About me

Currently, I am a Doctoral student at the Division of Pure and Applied Biochemistry at Lund University. I hold a bachelor’s degree in Microbiology-Biotechnology from Canada. In 2017, I moved to Sweden to advance my knowledge within the field of biotechnology where I completed my master’s degree at Lund University in 2019.

My experience and interest heavily focus on recombinant systems and protein production for the creation of biomaterials, medicinal and healthy food products in a sustainable manner.

About my research

My research project is influenced by 2 major funding bodies: SwedNess, providing training in neutron scattering and Agenda 2030, striving to achieve 17 sustainable development goals for a better future for all.

Silk is a sustainable, versatile material and a suitable alternative to currently less efficient processed polymer materials, i.e., high density polyethylene. However, there is a limited understanding of the silk assembly process.

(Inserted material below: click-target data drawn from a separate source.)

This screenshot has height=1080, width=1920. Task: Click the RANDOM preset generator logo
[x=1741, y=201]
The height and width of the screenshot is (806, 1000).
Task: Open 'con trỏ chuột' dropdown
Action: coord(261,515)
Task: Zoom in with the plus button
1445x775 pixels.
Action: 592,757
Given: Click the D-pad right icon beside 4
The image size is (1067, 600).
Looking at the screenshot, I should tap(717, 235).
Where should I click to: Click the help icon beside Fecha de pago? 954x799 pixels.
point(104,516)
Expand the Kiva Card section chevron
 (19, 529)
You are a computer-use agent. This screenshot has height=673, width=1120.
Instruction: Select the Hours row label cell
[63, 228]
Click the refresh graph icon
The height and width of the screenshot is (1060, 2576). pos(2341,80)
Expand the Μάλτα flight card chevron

My research focuses on elucidating the chemical and structural complexities and understanding the molecular basis involved in the fibril/fiber assembly of spider/silkworm silks. We aim to develop a technology that controls silk protein’s fibrinogenesis, storage and stability.

To do so we will develop a recombinant silk protein system using green chemistry techniques. By subjecting the recombinant silk to a progressing acidification method while undergoing a multimodal analysis tool called NUrF (Neutron small-angle scattering (SANS), UV-vis, Raman and Fluorescence) one can observe structure and molecular dynamics during fibrinogenesis at various length scales. This approach will provide a unique understanding of the necessary steps needed to form spider silk for future sustainable polymer processing and storage.